Next priority for OCaml?

I assume you are familiar with the library linking RFC? Unfortunately it seems it has been left in a corner, but many people (including me) would love to see it go through,

1 Like

I am, and I think I’m familiar with the arguments against it, although I’m not entirely in agreement with them. (Note: there is an open pull request to update the RFC that has been stale since 2020, which just makes me sad.)

I think the proposal in the RFC is better than doing nothing, but I suspect that better than that is possible if people with a better mind for theory than I have were to approach the problem systematically.

But this thread isn’t about proposing a theory, it’s about discussing the alternatives for next priorities, and my opinion is that this is the one I most want to be taken up.

1 Like

Do you have any pointers to those? I looked at the RFC, but didn’t see any pointers to arguments against. Full disclosure: I also wondered why this got bogged-down: it seemed relatively straightforward, after all.

@dbuenzli probably remembers better than I do. I think I saw the discussion about it here on the Discourse server.

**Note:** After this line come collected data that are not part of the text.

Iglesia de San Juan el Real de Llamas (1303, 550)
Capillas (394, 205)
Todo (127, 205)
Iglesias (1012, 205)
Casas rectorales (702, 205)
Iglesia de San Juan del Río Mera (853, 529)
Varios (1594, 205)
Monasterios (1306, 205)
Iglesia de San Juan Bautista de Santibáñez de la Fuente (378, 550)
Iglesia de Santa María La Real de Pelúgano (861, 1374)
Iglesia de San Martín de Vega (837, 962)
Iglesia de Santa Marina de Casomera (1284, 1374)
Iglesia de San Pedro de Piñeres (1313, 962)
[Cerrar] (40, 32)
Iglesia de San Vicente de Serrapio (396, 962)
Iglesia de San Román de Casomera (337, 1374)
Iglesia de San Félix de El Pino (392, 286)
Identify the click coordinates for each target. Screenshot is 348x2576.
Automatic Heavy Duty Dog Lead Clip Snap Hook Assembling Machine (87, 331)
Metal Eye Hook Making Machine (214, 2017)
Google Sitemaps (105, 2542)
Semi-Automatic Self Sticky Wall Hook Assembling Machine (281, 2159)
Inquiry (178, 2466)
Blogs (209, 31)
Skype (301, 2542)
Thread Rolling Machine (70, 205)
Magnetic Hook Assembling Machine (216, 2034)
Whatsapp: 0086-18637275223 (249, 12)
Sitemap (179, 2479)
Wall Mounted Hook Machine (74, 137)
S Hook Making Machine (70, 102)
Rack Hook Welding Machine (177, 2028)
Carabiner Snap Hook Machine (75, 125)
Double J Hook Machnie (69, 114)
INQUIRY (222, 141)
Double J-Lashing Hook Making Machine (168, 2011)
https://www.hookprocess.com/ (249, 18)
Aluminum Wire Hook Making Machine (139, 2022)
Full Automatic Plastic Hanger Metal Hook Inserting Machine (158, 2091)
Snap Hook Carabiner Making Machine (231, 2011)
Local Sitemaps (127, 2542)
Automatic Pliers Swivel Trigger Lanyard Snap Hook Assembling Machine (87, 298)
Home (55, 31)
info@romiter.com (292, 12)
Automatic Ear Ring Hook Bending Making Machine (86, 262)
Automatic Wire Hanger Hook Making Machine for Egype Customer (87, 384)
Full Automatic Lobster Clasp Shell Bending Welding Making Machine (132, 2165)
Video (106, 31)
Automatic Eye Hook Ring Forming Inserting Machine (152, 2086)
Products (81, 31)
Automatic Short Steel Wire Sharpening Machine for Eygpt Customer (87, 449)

My recollection is that it’s one of those things where the question is basically “I see that your proposal should work in practice, but how does it hold up in theory?” (And the answer to that question is, I gather, “nobody is really trying to find out.”)

Do you have any pointers to those?

A lot of discussion already happened here on the proposal and may shed light on other people’s objections.

Personally, I had some hand-wavy philosophical objections based on the Unix-ey philosophy that the compiler should do one thing and do it well rather than getting into the business of tracking package dependencies.

But since then, I have read the RFC several times and I’m getting convinced that this has been thought through well and could be a valuable change - particularly for people who use the repl a lot - maybe I will become one of those people if this goes through.

I could not come up with any concrete examples of where this additional responsibility of the compiler constrains its flexibility within the limited use-cases that I have.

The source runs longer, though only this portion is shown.